Somos corruptos, ¿y qué?
Raúl Cremoux
Martes 01 de Diciembre de 2009

Llegó desde Berlín la noticia. En esa ciudad se reunió Transparencia Internacional para calificarnos como empecinados en obtener el campeonato de la corrupción. Nos pusieron en el mismo nivel que Ruanda, Malawi y Lesoto países que, gobernados por verdaderos trogloditas, han hecho de Africa el reino de la intolerancia, el hambre, la guerra y la desesperación.

Nos sabemos corruptos y hasta de esa conciencia hemos hecho una bandera.

“Quien no transa, no avanza”, se nos enseña desde el parvulario y no termina sino hasta el fin de nuestros días. Prácticamente no pasa día sin que conozcamos en los medios de difusión el escándalo —que ya no lo es— de hoy que supera al de ayer.

La acumulación de datos, fechas, nombres que dan pie a nuestra dilatada y siempre eficiente corrupción están ahí para quien quiera masticarla y digerirla.

¿En qué consiste nuestra corrupción; entre quiénes se da; cómo se logra? No descartemos nada. Pareciera que se requieren dos para lograrlo. Quien otorga y quien recibe.

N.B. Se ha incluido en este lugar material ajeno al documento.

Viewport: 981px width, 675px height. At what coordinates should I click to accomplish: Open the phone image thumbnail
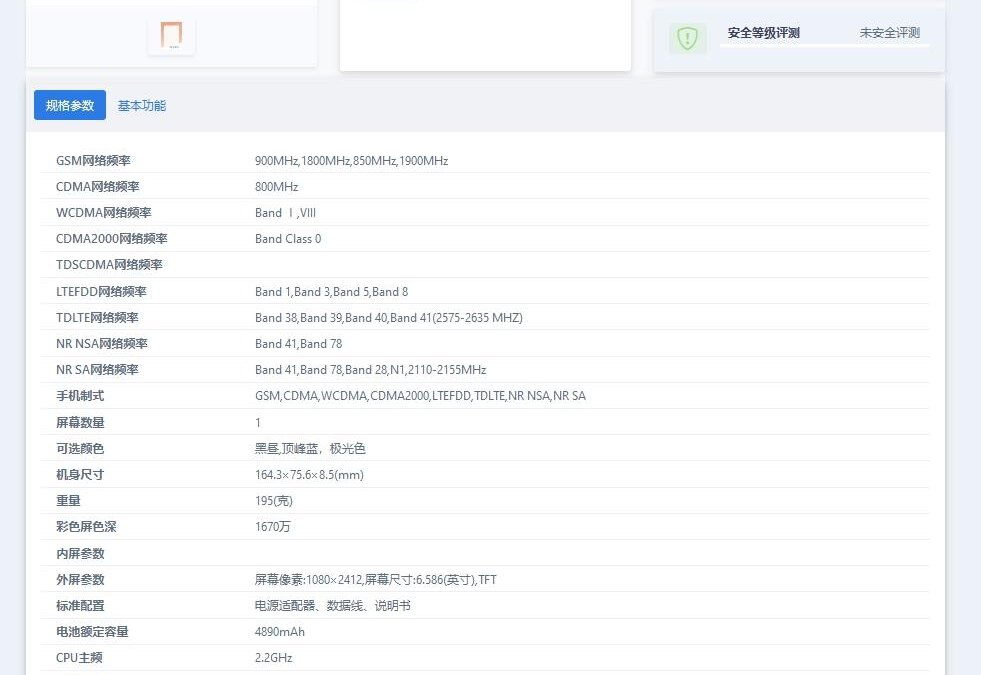[172, 35]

Los ejemplos más gastados se dan entre un particular y un representante de la autoridad. Por supuesto, también entre particulares y entre autoridades. Se da el fenómeno entre personas del mismo género, del mismo o diferente rango social, cultural. Incluso se da entre miembros de la misma familia. Nada ni nadie se descarta.

Hemos aprendido que el aceite que lubrica la maquinaria de nuestras relaciones es la corrupción. Cultivamos y heredamos ese vicio; llegamos a defenderlo y hasta proclamarlo. No es excesivo decir que a la corrupción la hemos convertido en nuestra segunda naturaleza… ¿o es la primera?

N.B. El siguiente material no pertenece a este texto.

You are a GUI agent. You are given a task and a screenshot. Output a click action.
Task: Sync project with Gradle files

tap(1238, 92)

Y no se trata sólo de intercambio económico, no se circunscribe al hecho de torcer caminos que, colectivamente o en forma individual nos lleven a obtener lo que queremos.
El asunto es más profundo. Sabemos que las leyes y reglamentos que nos hemos dado son salvables y comprables.

Tenemos conciencia de que todo lo podemos obtener, ya que todo es vendible y todo es sujeto de oscuras negociaciones. Negociaciones que nunca verán la luz del día y si así se diera, ni vergüenza nos provocaría. Tal y como lo constatamos diaramente.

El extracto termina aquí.